The benefits from such a system are many. First, congestion costs in terms of loss of time and fuel are reduced, thus motorists benefit. Second, pollution is reduced because of higher speeds, less time on the road, and fewer cars running (as a result of car pooling). Third, the government raises revenue for maintenance and expansion of road infrastructure. The main objections to the system have to do with the concerns that peoples' movements are thus monitored in violation of individual freedoms. Hong Kong has considered an automatic road toll system and rejected it on these grounds. However, this objection has now been addressed through a technological innovation that automatically deducts charges from the balance on each vehicle's ID card account. An alternative solution is to allow a choice to motorists by providing separately manned toll booths for those who prefer not to use the electronic toll system, just as they are provided today for those who do not have exact change.
Road pricing in general, and the electronic toll system in particular, should be applicable in any country regardless of the level of development. Because in developing countries car owners belong to the elite and the upper middle class, a road pricing system would not only be efficient but also distributionally progressive; especially if the revenue from tolls is used to subsidize an efficient mass transit system which is less polluting and more affordable by low income groups.
Market Creation From Tradeable Emission Permits in the United States to Individual
Tradeable Fishing Quotas in New Zealand
Tradeable Emission Permits
The major applications of tradeable emission permits have been in the U.S.: (a) trading of emission rights of pollutants regulated under the Clean Air Act; (b) inter-refinery trading of lead credits; and (c) trading of permits for water pollution control. Three additional uses are being initiated or actively considered: (a) acid rain; (b) CFCs; and (c) newsprint.
Interestingly, the U.S. trading of emission rights arose from an attempt to implement strict emission regulations, which in many areas could not be met within the set timetable or could be met only at substantial opportunity cost in terms of foregone economic growth. When it was realized that many states could not meet the planned emission reduction, the EPA formulated an offset policy by which new and modified emission sources were allowed in “non-attainment areas” as long as any additional emissions were offset by reductions in existing sources. This led to the 1986 Emissions Trading Policy Statement, which covers several pollutants such as carbon monoxide, sulfur dioxide, particulates, VOCs, and nitrogen oxides. The U.S. emissions trading program has several elements. The “netting” or “bubble” element allows “trade” of emission reductions among different sources within a firm, as long as the combined emissions under the “bubble” are within the allowable limit. The “offset” element allows firms to trade emission credits between existing and new sources within a firm and among firms, new sources of emissions can be constructed as long as the new emissions are (more than) offset by a reduction of emissions from existing sources. Finally, the “banking” element allows firms to
accumulate and store emission reduction credits for future use or sale.

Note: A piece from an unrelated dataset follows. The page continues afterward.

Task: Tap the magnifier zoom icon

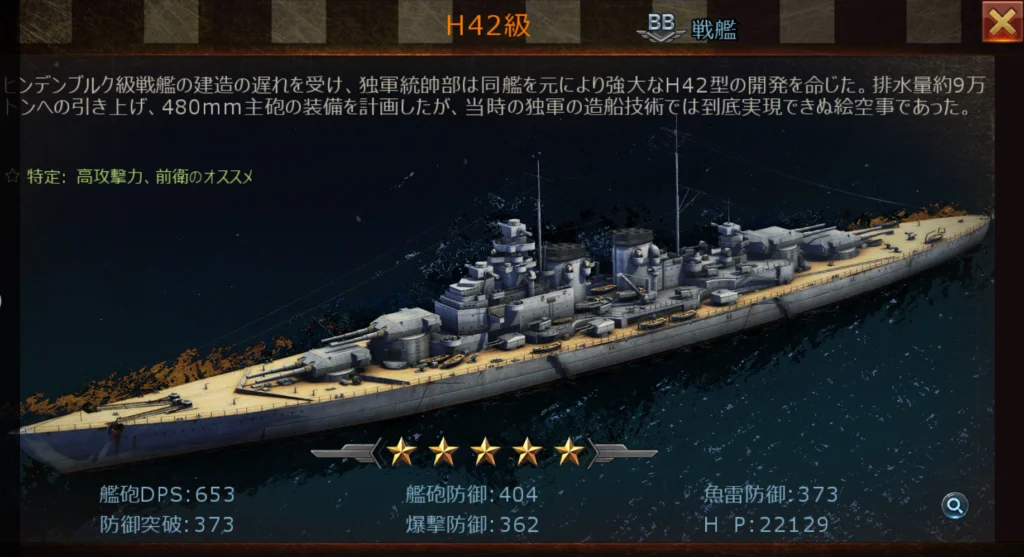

It is estimated that 5,000 to 12,000 trades have taken place within firms for the modification or expansion of plants (Hahn and Hester, 1989) and 2,500 trades (some among different firms) for the locating of plants in “non-attainment” areas (Dudek and Palmisan, 1988). Large companies such as Amco, Dupont, USX, and 3M have traded emission credits, and a relatively active market for such trades has developed (Stavins, 1991). It is estimated that the U.S. emissions trading program, despite its many limitations, has saved participating firms between $5 and $12 billion in compliance costs (Stavins, 1991) by affording them greater flexibility in meeting emission limits. These are substantial savings considering that only 1% of potentially tradeable emissions was actually traded and that virtually all trading took place within firms rather than between firms where the highest cost savings are likely to be found.
The U.S. Emissions Trading Program has several weaknesses that limit participation and interfirm
trading. First, states are encouraged but not required to allow trading in their implementation of the Clean Air Act. Second, inter-firm trades must be approved by the regulators who are not accustomed to trading practices. Third, there is uncertainty about the program's future and about the content and nature of rights that are being traded.